Results of the BSP’s Business Expectations Survey (BES) showed that the overall business confidence index fell to -35.8 percent in April from -24.3 percent in March, indicating that pessimistic firms continued to outnumber optimistic ones.
“Concerns over the ongoing Middle East conflict, which has kept oil prices elevated, weighed on business confidence in April 2026. Firms reported that higher inflation could raise operating costs and erode consumers’ purchasing power,” the BSP said.
The latest reading marked the second straight month of negative business sentiment after the confidence index plunged to -24.3 percent in March from 8.2 percent in February.
Despite the weaker current outlook, businesses were less pessimistic about the months ahead.
The confidence index for the next three months improved to -7.5 percent from -17.3 percent, while the 12-month outlook rose to 19.5 percent from 11.7 percent.

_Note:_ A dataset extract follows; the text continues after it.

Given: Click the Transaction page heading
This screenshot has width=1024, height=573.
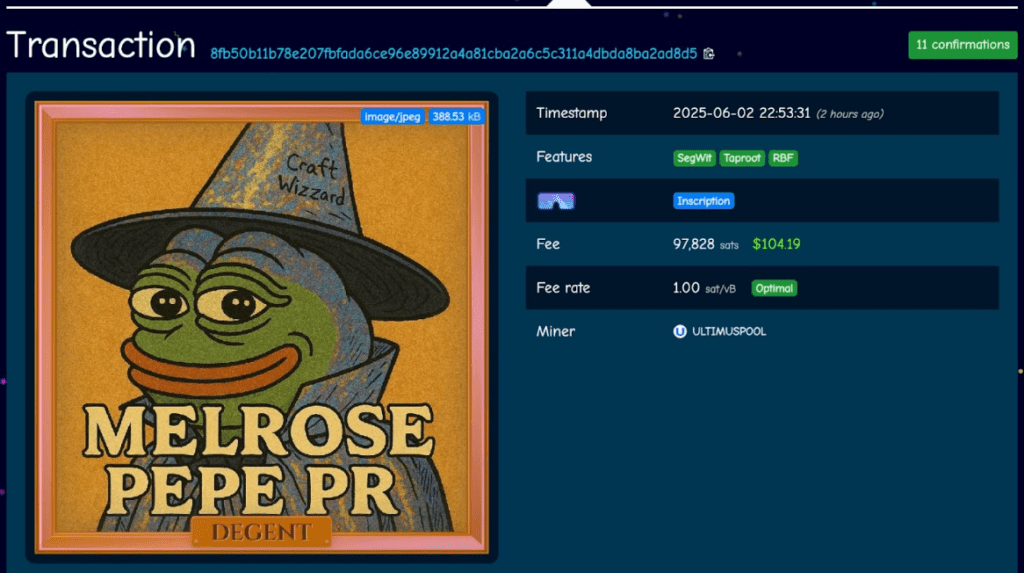Looking at the screenshot, I should (100, 46).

The BSP said firms were less pessimistic about the near term because the start of the academic year is expected to boost demand for loans and financing products, as well as clothing and apparel.
Looking a year ahead, businesses cited anticipated stronger demand for business process outsourcing, construction and transportation services, along with expectations of higher sales and income, better economic conditions and a possible resolution of the Middle East conflict.

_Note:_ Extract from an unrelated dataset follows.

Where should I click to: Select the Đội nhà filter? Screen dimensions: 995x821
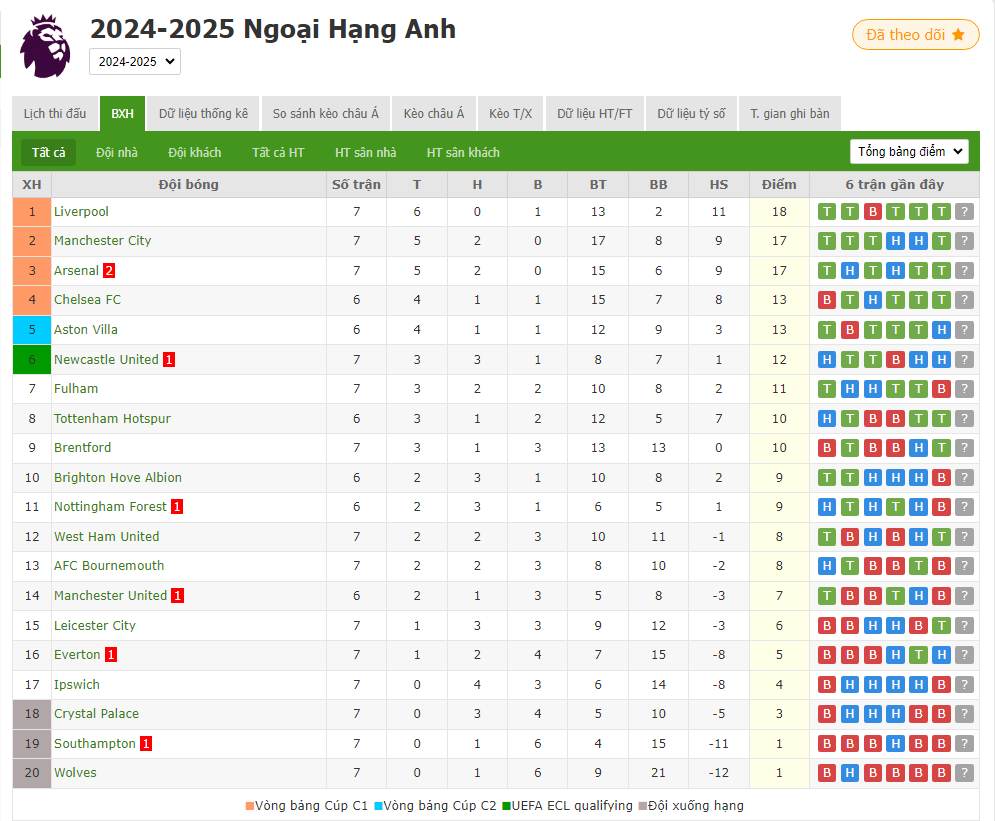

Meanwhile, firms reported tighter financial conditions and more limited access to credit. The financial condition index worsened to -35.5 percent in April from -24.9 percent in March, while the credit access index slipped to -9.9 percent from -7.1 percent.

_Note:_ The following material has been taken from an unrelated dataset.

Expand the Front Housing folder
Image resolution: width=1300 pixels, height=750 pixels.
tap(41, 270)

Respondents in the industry and construction sectors also reported lower average capacity utilization, which fell to 69.9 percent from 73.1 percent previously as more firms operated below 50 percent capacity. Businesses across most industry subsectors and construction scaled back operations during the month.
Major constraints cited by firms included domestic competition, weak demand and high interest rates. Companies also pointed to elevated oil prices stemming from the Middle East conflict as an added burden because of their impact on production costs.
Hiring prospects showed some improvement. The employment outlook index for the next three months turned positive at 6.1 percent from -0.1 percent in March, while the 12-month outlook remained favorable at 9.5 percent, although slightly lower than the previous month’s 10 percent.
However, expansion plans moderated despite the improved long-term outlook. The share of industry firms planning to expand over the next three months dropped to 14 percent from 28.8 percent, while those planning expansion over the next 12 months declined to 19 percent from 30.7 percent. Firms cited heightened demand uncertainty linked to the Middle East conflict.
The April BES was conducted from April 7 to April 30 and covered 507 firms nationwide. Of the respondents, 193 were based in the National Capital Region while 314 were located outside Metro Manila.